The limitation to one year (1974) of Landsat-1 MSS images resulted in only 50 classified images available for the inter-comparison. Despite this being a larger Landsat sample than used by previous studies (e.g., Cavalieri et al., 2006; Wiebe et al., 2009; Lu et al., 2018; Zhao et al., 2022), the presented dataset has its limitations and a larger sample size with a better representation in time, regions and ice regimes would be desirable. A useful next step would therefore be to expand the inter-comparison to Landsat-1 MSS images of the other years of the ESMR period.

I do not show results for the Southern Hemisphere here. The main reason is that for the obtained 24 Landsat-1 MSS images there exist practically no overlap with valid ESA CCI+ ESMR SIC data and the contamination with clouds is considerably worse than in the Northern Hemisphere. Therefore, without further evidence and efforts I cannot make a more credible statement about the quality of that SIC data product other than referring to the consistency in the SIA and SIE time series between the ESMR and the SMMR period (Kolbe et al., 2024) and the report provided along with the data product (Tonboe et al., 2025). Future efforts should include revisiting the Landsat-1 MSS image archive with a focus on the Antarctic to check whether there are not more images that can be used, and making use of the existing cloud-free parts of the few existing images as much as possible.

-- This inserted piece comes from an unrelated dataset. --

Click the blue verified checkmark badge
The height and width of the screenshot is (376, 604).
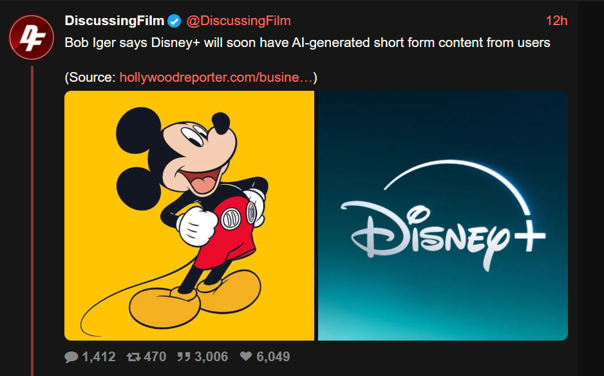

Two other general directions of future work include to focussing more on Landsat-1 MSS scenes overlapping the ice edge to obtain more credible evaluation results also at the lower ESMR SIC values. Finally, the results that I showed using the non-truncated ESA CCI+ ESMR SIC values clearly demonstrate one more time that it is very useful, if not even mandatory to carry out evaluation of sea-ice concentration data products taking the full range of the naturally retrieved SIC values into account. Only in this case the difference between the product and what is considered as the truth or reference, and the standard deviation of this difference, will reveal the full bias.